WHAT TO WORK ON — In the records below, the part to copy starts at the line containing "How do I perform: Like" and goes to the last line; output it exactly, without pictures.

INPUT DATA —
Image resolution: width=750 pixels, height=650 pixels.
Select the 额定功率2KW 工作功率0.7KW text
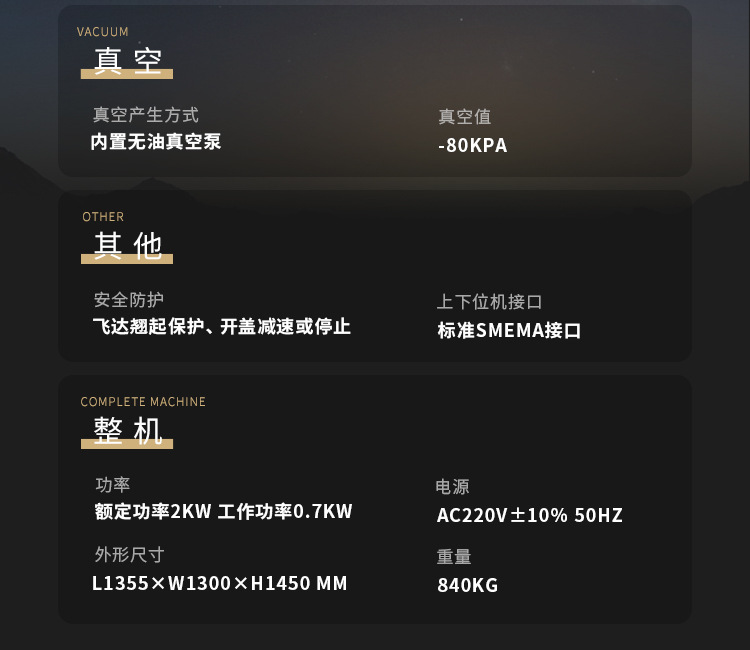[223, 512]
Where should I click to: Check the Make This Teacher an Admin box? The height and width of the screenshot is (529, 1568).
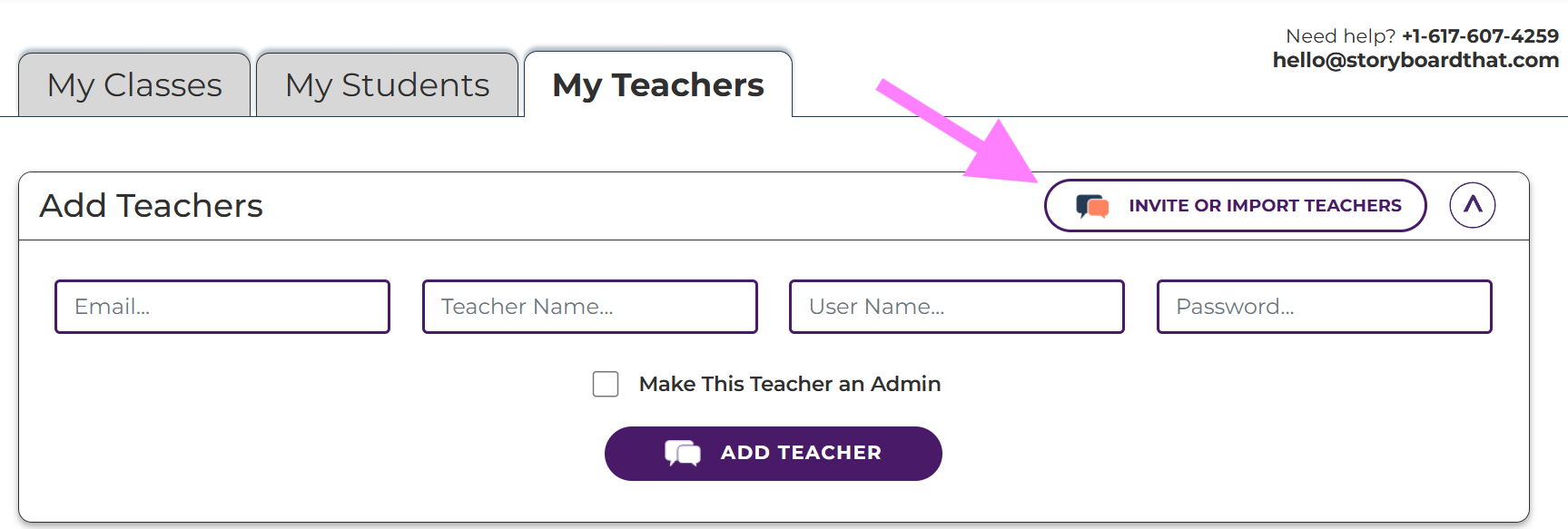(x=606, y=384)
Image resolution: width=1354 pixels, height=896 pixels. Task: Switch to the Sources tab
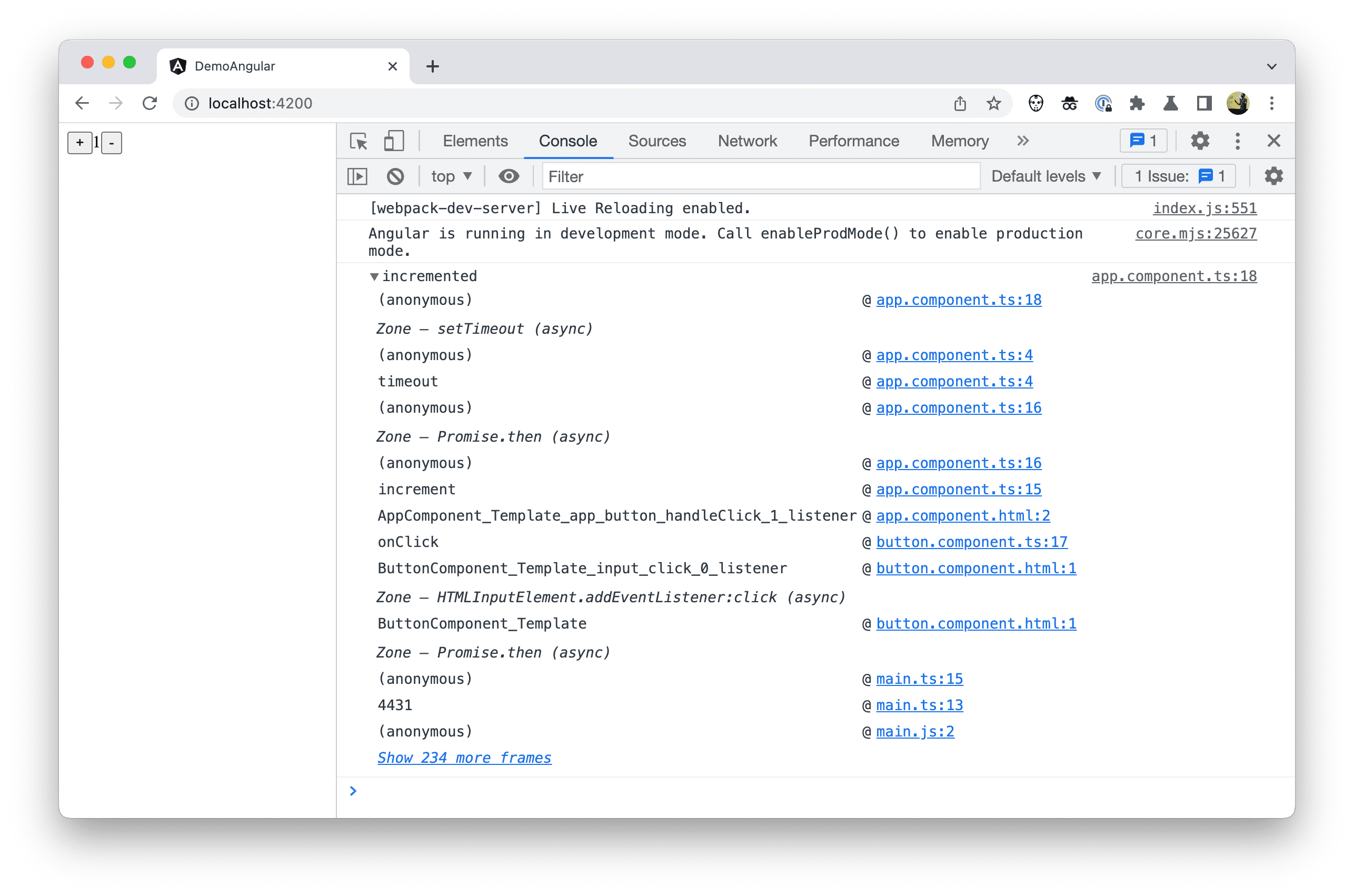coord(657,141)
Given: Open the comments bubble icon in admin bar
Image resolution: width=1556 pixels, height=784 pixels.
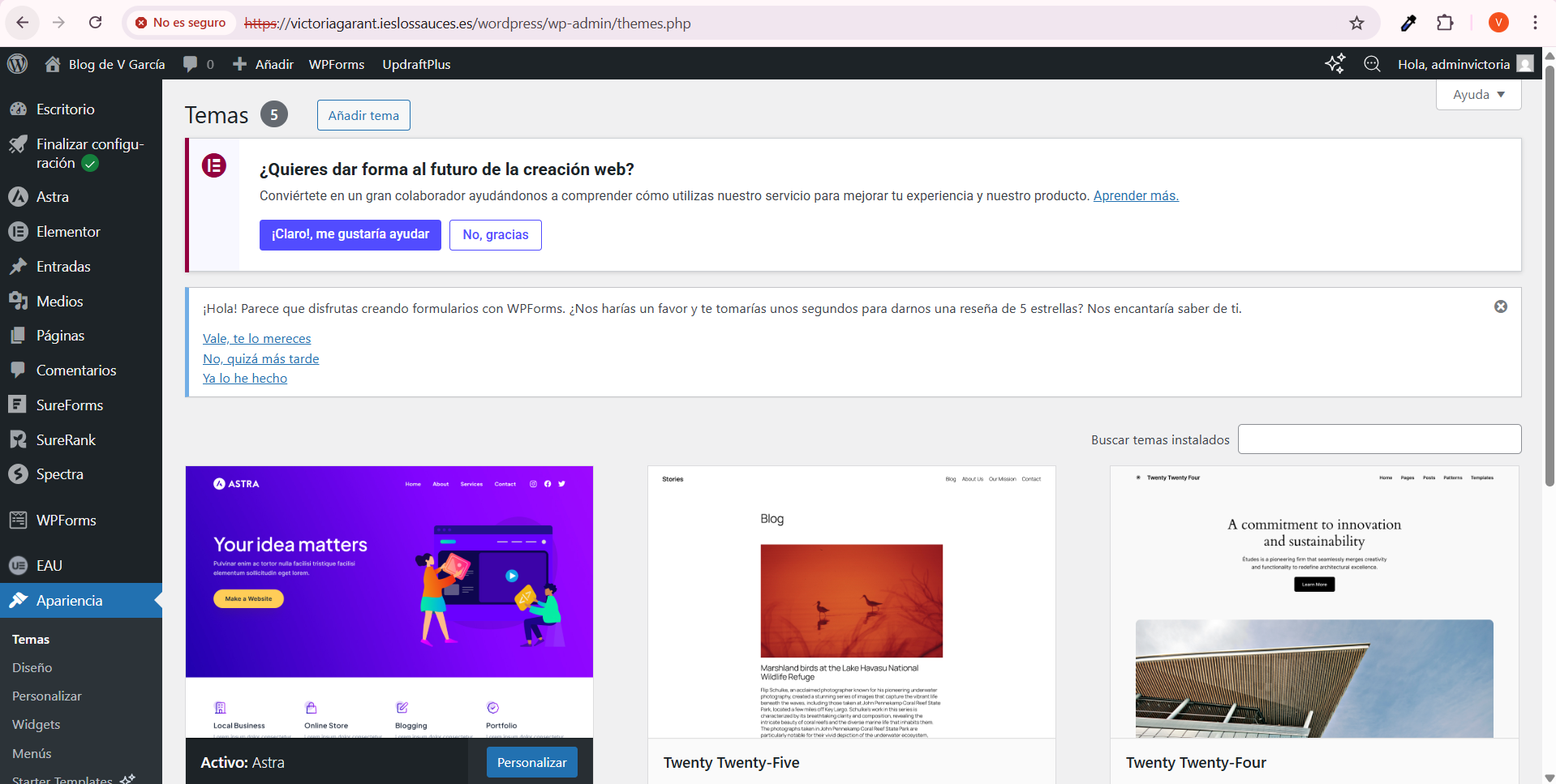Looking at the screenshot, I should coord(191,64).
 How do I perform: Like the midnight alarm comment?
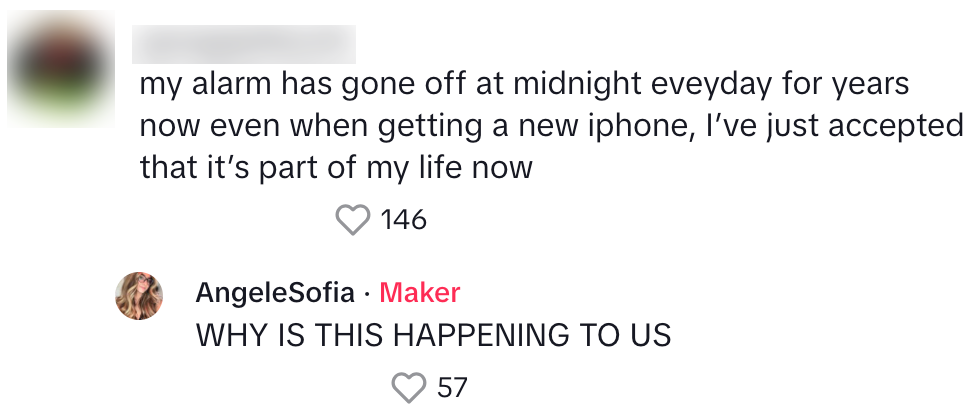click(352, 220)
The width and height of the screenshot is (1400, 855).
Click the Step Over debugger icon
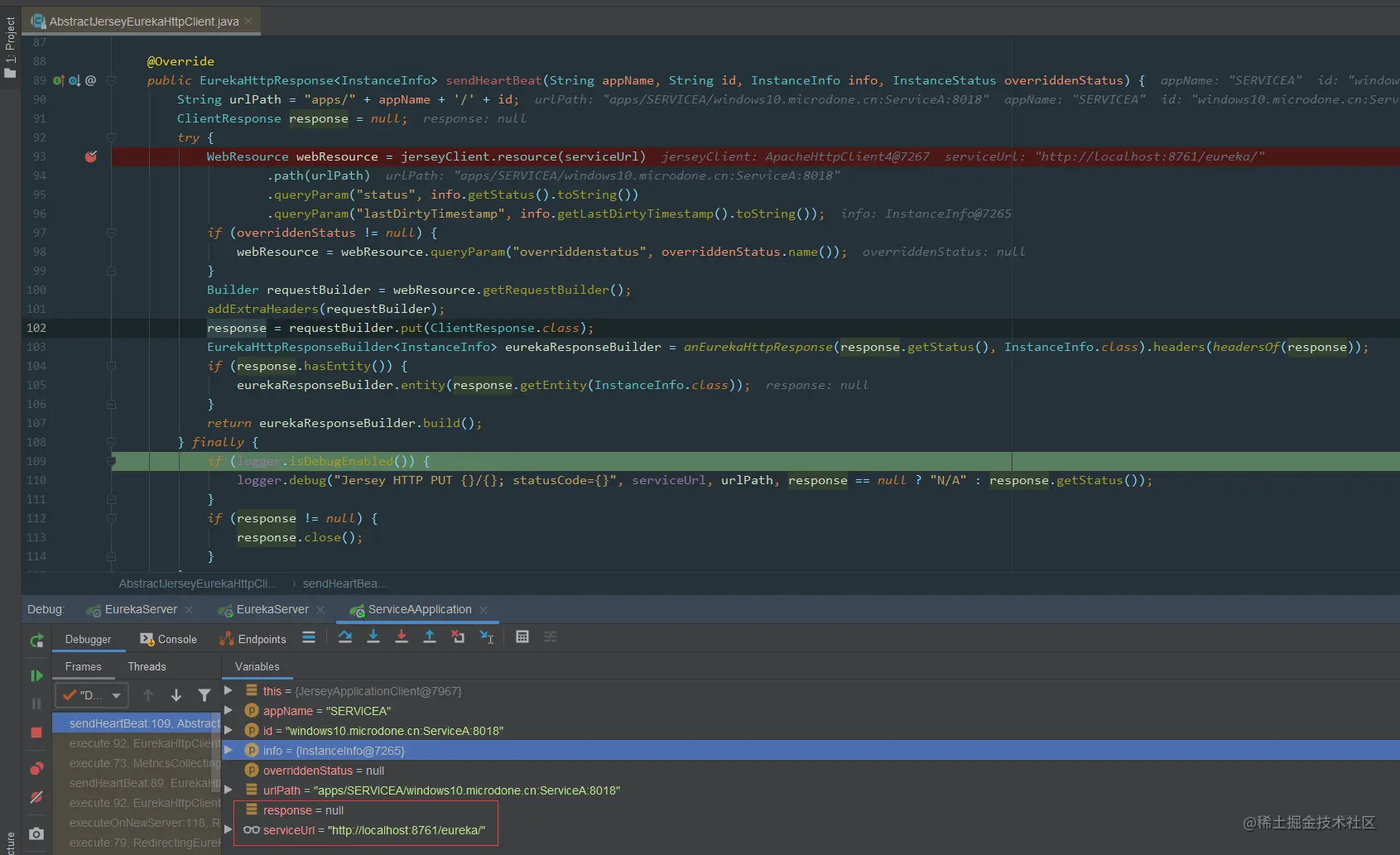[345, 636]
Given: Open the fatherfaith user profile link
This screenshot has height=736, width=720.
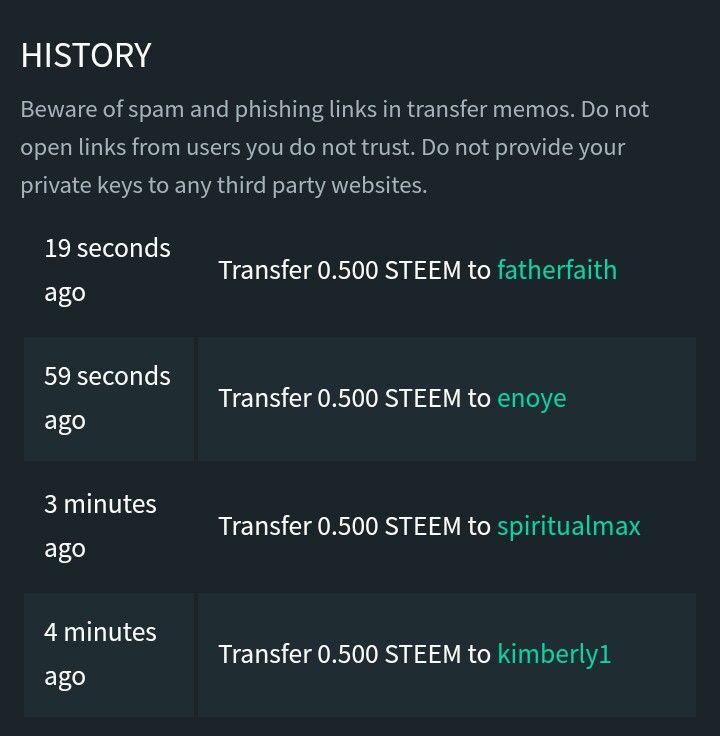Looking at the screenshot, I should click(x=556, y=270).
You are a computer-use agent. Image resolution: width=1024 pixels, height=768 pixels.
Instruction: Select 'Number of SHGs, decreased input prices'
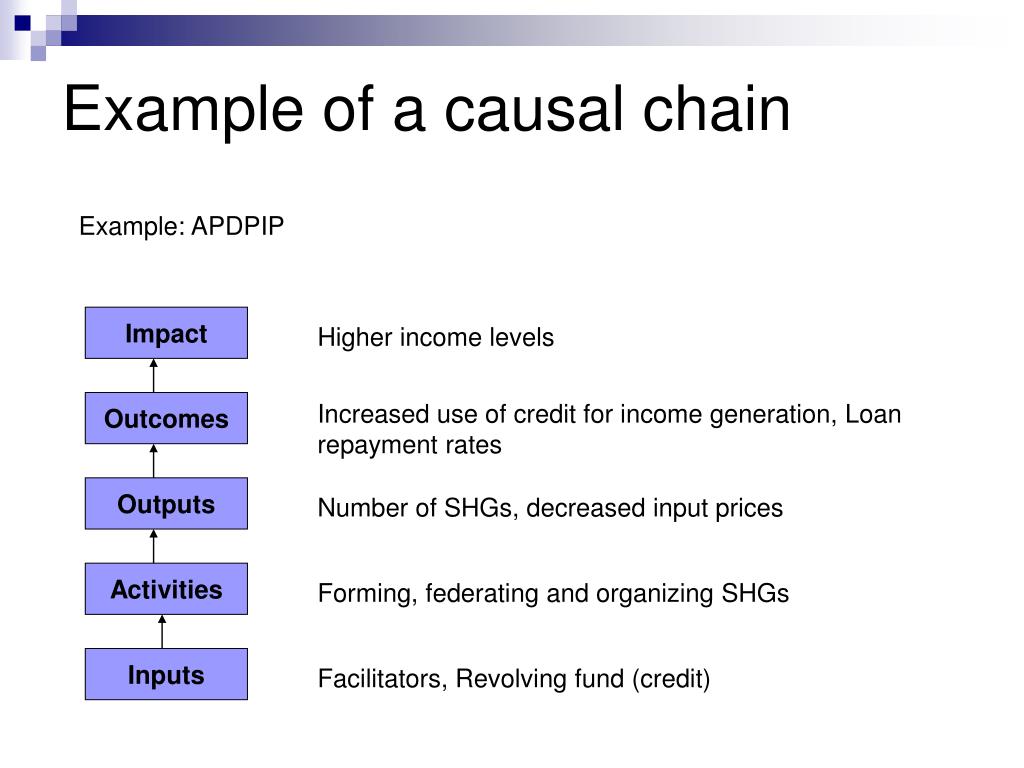pos(550,508)
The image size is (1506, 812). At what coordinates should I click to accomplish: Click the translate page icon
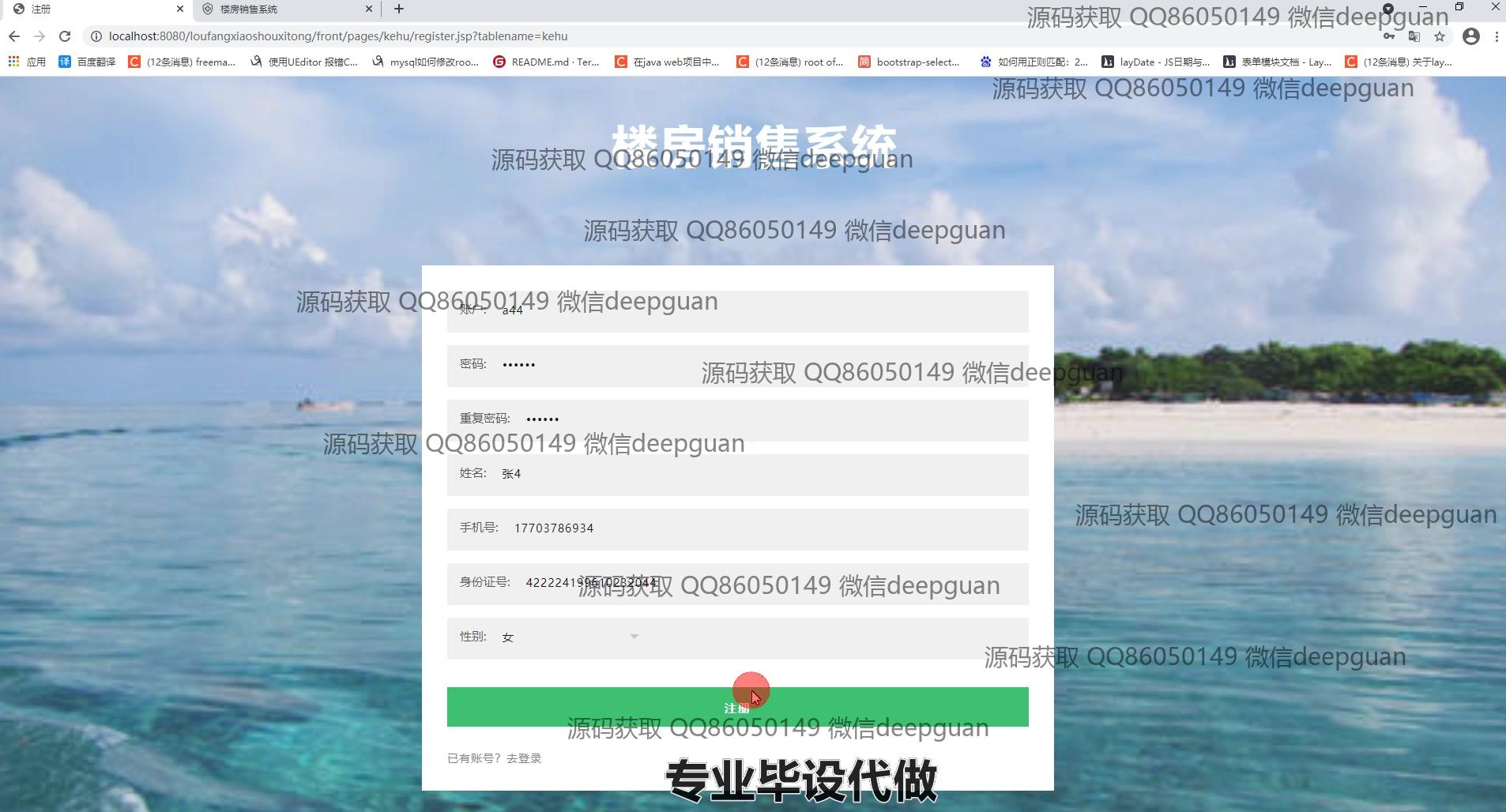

OUTPUT —
 How do I perform: Like the midnight alarm comment?
click(352, 220)
The width and height of the screenshot is (1400, 855).
Click the Step Over debugger icon
[345, 636]
Given: Open the fatherfaith user profile link
This screenshot has height=736, width=720.
Looking at the screenshot, I should click(x=556, y=270).
You are a computer-use agent. Image resolution: width=1024 pixels, height=768 pixels.
Instruction: Select 'Number of SHGs, decreased input prices'
pos(550,508)
The image size is (1506, 812). At what coordinates should I click to accomplish: Click the translate page icon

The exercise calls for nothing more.